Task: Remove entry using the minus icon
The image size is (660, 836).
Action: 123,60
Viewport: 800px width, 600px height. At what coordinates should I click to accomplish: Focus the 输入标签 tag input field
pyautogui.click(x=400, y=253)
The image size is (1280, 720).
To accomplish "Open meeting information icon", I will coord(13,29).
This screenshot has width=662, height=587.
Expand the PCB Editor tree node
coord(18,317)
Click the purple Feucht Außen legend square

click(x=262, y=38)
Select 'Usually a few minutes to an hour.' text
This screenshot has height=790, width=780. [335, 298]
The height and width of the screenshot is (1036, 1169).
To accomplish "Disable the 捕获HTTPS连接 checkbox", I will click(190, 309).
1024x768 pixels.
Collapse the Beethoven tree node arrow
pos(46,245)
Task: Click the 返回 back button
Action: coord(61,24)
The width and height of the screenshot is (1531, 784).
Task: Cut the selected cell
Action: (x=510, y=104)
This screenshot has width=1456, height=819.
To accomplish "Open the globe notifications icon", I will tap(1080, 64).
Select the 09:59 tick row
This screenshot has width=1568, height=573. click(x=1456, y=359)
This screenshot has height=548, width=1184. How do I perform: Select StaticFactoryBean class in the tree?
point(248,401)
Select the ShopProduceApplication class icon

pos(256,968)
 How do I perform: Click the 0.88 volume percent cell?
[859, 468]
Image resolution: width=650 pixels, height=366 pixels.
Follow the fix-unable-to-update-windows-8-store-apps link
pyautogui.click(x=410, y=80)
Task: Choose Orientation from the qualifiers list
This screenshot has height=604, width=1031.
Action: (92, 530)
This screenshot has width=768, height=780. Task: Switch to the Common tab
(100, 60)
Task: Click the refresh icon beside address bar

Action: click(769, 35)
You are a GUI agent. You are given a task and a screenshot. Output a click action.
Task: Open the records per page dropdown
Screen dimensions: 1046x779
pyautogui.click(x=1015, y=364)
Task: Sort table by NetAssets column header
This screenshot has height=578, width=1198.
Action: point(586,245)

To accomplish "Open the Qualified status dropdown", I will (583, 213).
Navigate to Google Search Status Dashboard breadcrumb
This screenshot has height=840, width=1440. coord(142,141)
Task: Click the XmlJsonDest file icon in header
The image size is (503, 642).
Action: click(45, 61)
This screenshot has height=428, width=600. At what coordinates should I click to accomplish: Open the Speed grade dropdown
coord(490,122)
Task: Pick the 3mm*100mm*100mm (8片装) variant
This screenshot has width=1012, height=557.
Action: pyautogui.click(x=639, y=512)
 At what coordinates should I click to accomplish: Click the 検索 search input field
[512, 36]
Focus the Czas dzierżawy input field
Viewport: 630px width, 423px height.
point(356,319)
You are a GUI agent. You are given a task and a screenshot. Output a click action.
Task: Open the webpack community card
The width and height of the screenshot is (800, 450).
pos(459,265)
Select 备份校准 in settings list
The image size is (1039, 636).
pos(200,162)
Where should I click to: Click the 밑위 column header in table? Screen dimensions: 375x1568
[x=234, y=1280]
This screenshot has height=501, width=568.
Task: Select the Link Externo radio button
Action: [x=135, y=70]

*Instructions to follow*.
Each line from the one containing "Task: Pick the 3mm*100mm*100mm (8片装) variant" to the end of the listing above must be printed exactly, and no other line may appear.

*Reply*.
Task: Pick the 3mm*100mm*100mm (8片装) variant
This screenshot has width=1012, height=557.
Action: pyautogui.click(x=639, y=512)
 At what coordinates should I click to accomplish: Click the 検索 search input field
[512, 36]
Focus the Czas dzierżawy input field
Viewport: 630px width, 423px height.
point(356,319)
You are a GUI agent. You are given a task and a screenshot. Output a click action.
Task: Open the webpack community card
The width and height of the screenshot is (800, 450).
pos(459,265)
Select 备份校准 in settings list
The image size is (1039, 636).
pos(200,162)
Where should I click to: Click the 밑위 column header in table? Screen dimensions: 375x1568
[x=234, y=1280]
This screenshot has height=501, width=568.
Task: Select the Link Externo radio button
Action: [x=135, y=70]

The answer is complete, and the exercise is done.